##### Provided records
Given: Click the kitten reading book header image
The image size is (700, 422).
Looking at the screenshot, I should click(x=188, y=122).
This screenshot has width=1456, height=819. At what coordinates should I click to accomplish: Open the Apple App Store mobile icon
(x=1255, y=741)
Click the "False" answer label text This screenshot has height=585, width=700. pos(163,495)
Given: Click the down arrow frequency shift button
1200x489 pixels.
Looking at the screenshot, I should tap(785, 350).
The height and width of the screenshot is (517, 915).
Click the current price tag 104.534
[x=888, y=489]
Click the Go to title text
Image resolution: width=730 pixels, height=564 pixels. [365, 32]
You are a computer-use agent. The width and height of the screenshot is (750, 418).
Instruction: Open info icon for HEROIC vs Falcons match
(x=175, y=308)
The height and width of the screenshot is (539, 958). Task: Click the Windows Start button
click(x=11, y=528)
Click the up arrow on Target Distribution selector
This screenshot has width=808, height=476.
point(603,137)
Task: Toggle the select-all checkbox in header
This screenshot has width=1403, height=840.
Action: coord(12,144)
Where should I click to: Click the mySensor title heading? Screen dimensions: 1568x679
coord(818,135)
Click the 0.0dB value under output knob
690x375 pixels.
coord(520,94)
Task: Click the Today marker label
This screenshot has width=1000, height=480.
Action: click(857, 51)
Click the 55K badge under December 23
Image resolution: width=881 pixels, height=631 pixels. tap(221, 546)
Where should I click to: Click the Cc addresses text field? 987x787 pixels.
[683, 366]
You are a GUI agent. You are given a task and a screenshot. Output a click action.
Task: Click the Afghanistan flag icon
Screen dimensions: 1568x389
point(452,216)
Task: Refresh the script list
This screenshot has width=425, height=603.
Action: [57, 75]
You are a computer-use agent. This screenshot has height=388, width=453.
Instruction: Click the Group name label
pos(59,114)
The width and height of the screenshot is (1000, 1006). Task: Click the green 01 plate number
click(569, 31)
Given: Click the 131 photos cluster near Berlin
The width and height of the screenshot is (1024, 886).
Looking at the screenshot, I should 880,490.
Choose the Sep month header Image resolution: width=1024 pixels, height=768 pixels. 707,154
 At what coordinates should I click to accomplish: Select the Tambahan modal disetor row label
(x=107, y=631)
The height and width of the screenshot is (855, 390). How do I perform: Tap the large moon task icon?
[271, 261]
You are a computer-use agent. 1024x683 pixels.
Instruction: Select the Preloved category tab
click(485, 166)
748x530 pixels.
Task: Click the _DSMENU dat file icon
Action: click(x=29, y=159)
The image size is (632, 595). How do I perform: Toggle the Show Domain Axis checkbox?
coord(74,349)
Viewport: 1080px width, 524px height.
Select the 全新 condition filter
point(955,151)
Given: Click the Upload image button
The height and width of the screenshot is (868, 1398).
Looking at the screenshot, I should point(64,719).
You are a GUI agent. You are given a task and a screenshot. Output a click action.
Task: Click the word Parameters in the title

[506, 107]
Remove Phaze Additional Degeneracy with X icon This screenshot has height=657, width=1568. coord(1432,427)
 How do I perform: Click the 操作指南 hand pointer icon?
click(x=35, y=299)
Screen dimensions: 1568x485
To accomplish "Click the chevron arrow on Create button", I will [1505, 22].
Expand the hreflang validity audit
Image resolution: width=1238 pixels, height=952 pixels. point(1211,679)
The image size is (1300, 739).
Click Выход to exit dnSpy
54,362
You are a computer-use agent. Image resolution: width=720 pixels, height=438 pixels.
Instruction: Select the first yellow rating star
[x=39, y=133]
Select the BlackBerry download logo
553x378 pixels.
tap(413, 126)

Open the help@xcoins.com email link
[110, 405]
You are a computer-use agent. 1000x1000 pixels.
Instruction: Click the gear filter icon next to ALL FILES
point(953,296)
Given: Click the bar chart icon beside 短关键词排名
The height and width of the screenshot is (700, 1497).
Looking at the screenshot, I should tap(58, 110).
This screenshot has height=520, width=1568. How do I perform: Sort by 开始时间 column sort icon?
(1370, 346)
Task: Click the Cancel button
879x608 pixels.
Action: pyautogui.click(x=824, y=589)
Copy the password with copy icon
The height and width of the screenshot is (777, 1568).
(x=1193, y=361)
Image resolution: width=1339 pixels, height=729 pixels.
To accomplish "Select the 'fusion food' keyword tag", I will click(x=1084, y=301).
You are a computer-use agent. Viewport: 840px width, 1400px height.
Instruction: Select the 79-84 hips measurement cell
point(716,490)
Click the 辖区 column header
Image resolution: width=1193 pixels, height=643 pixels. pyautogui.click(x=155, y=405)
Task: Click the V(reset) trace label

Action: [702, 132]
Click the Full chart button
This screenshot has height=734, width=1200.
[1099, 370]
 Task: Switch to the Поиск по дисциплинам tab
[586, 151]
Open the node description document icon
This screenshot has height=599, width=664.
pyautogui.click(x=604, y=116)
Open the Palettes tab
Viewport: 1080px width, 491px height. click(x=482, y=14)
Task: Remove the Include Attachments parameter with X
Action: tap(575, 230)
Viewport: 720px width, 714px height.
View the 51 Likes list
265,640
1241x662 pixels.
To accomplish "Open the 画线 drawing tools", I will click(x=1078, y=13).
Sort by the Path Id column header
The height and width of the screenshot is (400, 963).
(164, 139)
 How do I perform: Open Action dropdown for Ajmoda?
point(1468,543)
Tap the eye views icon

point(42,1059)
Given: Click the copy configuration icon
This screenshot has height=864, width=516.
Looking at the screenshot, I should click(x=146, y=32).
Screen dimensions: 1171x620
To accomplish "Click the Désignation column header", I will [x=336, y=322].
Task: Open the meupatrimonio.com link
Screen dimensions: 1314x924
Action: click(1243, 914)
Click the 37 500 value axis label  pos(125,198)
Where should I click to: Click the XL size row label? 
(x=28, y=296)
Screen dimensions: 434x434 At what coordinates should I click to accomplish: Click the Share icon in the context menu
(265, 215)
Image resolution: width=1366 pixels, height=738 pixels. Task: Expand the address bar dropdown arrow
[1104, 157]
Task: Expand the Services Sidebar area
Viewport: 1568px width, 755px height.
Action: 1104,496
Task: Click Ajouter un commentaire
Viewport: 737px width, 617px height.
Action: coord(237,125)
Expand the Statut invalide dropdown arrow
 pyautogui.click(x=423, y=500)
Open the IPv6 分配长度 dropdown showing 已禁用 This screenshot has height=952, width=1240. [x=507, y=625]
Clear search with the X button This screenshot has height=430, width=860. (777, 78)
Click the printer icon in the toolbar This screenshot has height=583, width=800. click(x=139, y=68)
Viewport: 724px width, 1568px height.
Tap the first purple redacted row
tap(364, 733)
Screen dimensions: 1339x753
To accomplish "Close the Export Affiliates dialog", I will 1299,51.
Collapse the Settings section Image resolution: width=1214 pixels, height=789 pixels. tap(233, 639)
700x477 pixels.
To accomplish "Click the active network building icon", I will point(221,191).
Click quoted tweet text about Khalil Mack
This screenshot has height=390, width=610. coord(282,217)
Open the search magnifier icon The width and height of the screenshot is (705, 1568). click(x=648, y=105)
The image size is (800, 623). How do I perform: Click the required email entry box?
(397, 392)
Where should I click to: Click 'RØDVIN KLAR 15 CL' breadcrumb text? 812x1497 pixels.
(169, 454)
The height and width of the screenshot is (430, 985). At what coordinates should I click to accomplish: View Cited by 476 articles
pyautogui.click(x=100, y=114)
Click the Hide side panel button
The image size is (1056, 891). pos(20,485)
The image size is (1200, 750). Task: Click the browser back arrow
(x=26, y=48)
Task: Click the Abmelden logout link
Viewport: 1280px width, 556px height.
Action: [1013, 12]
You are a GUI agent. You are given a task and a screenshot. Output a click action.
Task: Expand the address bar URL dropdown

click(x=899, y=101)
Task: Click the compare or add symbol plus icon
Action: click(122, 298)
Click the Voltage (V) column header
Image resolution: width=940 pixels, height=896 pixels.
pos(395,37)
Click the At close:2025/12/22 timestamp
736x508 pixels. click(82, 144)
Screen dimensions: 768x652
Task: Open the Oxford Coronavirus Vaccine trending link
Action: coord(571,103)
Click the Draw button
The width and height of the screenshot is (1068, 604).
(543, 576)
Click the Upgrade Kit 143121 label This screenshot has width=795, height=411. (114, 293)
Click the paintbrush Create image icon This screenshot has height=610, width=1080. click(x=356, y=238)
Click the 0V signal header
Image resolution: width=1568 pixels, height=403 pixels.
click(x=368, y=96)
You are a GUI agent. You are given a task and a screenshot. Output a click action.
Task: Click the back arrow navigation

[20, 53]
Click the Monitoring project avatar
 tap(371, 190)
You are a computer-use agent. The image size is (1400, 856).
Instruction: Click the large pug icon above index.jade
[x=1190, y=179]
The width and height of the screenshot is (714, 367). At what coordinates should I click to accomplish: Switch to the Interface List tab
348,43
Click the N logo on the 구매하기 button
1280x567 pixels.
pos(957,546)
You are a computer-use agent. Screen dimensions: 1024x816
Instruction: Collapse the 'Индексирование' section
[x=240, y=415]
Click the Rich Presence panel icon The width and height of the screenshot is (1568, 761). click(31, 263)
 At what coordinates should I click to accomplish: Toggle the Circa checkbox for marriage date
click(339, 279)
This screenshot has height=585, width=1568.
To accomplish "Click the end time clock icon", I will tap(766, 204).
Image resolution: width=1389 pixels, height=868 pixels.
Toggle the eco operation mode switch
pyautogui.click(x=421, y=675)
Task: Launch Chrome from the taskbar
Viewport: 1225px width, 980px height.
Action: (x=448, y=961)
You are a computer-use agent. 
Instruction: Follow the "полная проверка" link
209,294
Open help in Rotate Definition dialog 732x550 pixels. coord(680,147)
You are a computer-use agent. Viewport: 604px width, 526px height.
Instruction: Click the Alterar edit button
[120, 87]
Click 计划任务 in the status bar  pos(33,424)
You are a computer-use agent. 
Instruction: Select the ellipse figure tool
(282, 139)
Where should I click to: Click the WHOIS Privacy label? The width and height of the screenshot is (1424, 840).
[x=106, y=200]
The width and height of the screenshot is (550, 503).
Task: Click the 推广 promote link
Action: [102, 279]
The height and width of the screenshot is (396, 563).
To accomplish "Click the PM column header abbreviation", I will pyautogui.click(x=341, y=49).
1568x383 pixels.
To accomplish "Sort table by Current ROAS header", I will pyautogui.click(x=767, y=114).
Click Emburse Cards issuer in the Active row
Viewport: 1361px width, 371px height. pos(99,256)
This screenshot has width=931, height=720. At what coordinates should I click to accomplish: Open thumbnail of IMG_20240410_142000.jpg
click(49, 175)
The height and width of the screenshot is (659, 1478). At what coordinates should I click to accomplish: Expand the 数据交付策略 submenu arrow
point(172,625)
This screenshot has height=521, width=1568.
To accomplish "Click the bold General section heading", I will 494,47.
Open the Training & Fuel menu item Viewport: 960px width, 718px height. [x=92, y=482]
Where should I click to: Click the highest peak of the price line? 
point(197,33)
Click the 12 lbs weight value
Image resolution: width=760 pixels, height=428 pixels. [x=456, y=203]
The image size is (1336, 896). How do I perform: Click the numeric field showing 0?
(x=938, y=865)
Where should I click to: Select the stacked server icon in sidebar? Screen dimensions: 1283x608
##########
(Description of the task): Copy all lines above containing the string "dialog".

(Solved problem):
To accomplish "Close the Export Affiliates dialog", I will 1299,51.
Open help in Rotate Definition dialog 732x550 pixels. coord(680,147)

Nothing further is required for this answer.